Action item —
Starting with the first line, transcribe the material exactly through to the last.

Records for processing —
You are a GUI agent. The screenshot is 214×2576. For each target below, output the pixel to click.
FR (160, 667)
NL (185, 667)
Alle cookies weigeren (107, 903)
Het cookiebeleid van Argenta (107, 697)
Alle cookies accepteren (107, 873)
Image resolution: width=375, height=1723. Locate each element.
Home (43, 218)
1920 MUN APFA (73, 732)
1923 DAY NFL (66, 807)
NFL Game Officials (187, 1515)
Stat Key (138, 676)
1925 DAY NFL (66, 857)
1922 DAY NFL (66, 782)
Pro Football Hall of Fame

Answer section —
You are a GUI agent. The screenshot is 214×2576. For each target below, output the pixel to click.
FR (160, 667)
NL (185, 667)
Alle cookies weigeren (107, 903)
Het cookiebeleid van Argenta (107, 697)
Alle cookies accepteren (107, 873)
Image resolution: width=375, height=1723. Locate each element.
Home (43, 218)
1920 MUN APFA (73, 732)
1923 DAY NFL (66, 807)
NFL Game Officials (187, 1515)
Stat Key (138, 676)
1925 DAY NFL (66, 857)
1922 DAY NFL (66, 782)
Pro Football Hall of Fame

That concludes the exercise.